== Set of tasks ==
(A) Please translate this sentence from the post on personal health and effort into Spanish: "And whenever I get to do this, I am continually amazed at the incredibly low bar most people have set for themselves."
(B) In the post on personal health and effort, what does the author say makes the reality "right there plain as day"? Answer in one to three sentences.

== Text excerpt ==
------------

Why that pimple-faced valedictorian’s speech is still relevant today

Posted on September 25, 2009


I work at events & present seminars where I am able to speak with many people about their personal health & wellness. And whenever I get to do this, I am continually amazed at the incredibly low bar most people have set for themselves. With the start of school for children, don’t you remember your parents & teacher telling you to “be all you can be Mikey!” & to “give your best effort Suzy!” or that inevitable line in every high school graduation speech of “shoot for the moon & if you fall, at least you’ll still be in the stars…”
What happened along the way to adulthood??
thank you philip ed mondson for image

thank you philip ed mondson for image

Seriously. The vast majority of people I speak to tell me that they know how messed up they are & how out of shape they are, they sort of shrug their shoulders & say “but what can you do.” What happened to your ‘best effort?’ I know right away many of you are thinking, ‘well I do give my best effort at my job, for my family, in my community.’ Two points I’d like to make about that, and you can disagree with me if you want, but the reality is right there plain as day, based on both researched data & anecdotal evidence from people who have done & are doing it.

------------

== Given material ==
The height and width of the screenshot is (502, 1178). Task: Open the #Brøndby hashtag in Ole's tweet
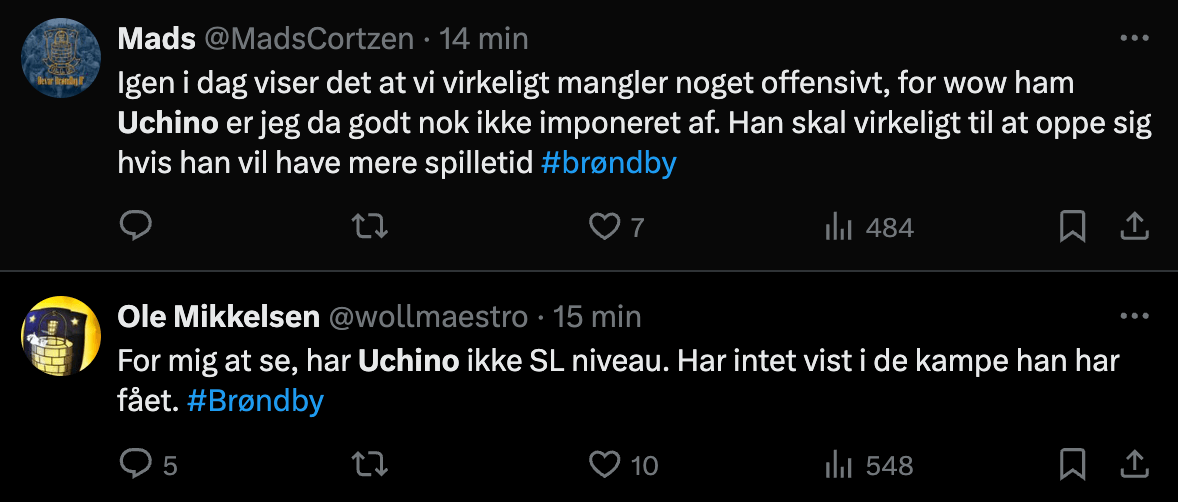255,401
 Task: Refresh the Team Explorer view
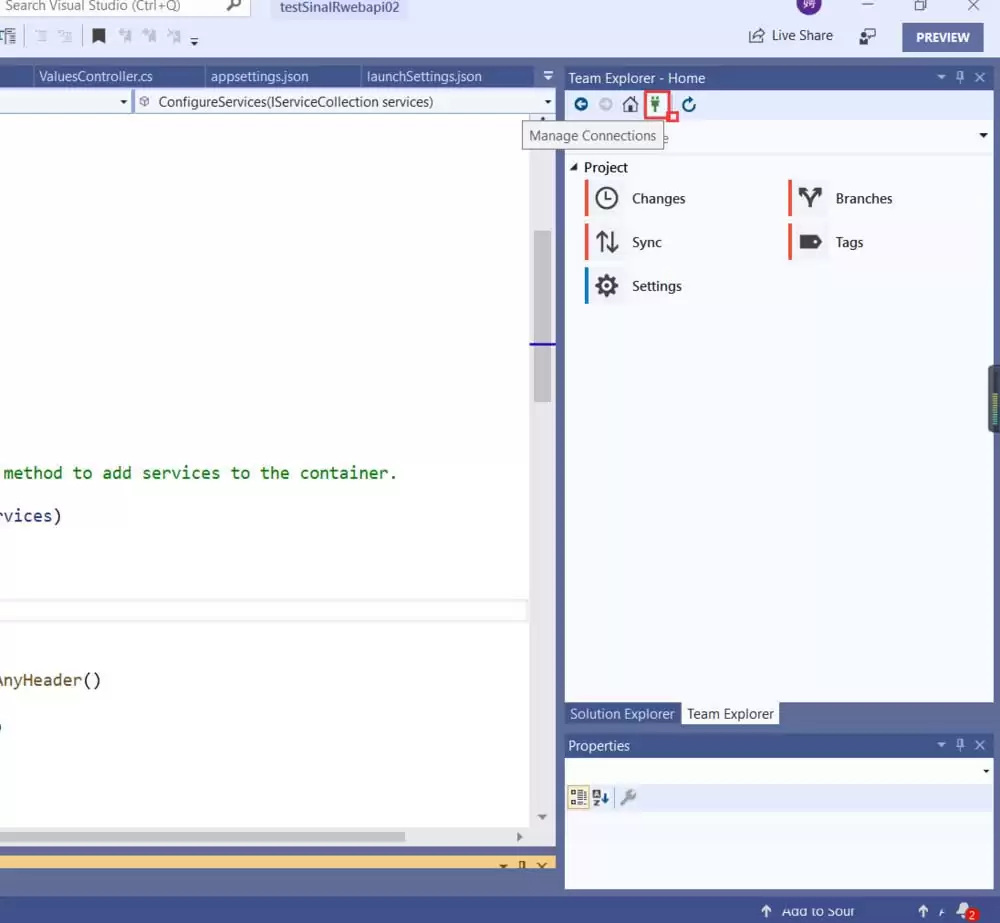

------------

== Solutions below ==
(A) Y cada vez que tengo la oportunidad de hacerlo, me asombra continuamente el nivel increíblemente bajo que la mayoría de las personas se han fijado para sí mismas.

(B) The author says it rests on both researched data and anecdotal evidence. That evidence comes from people who have done and are doing it.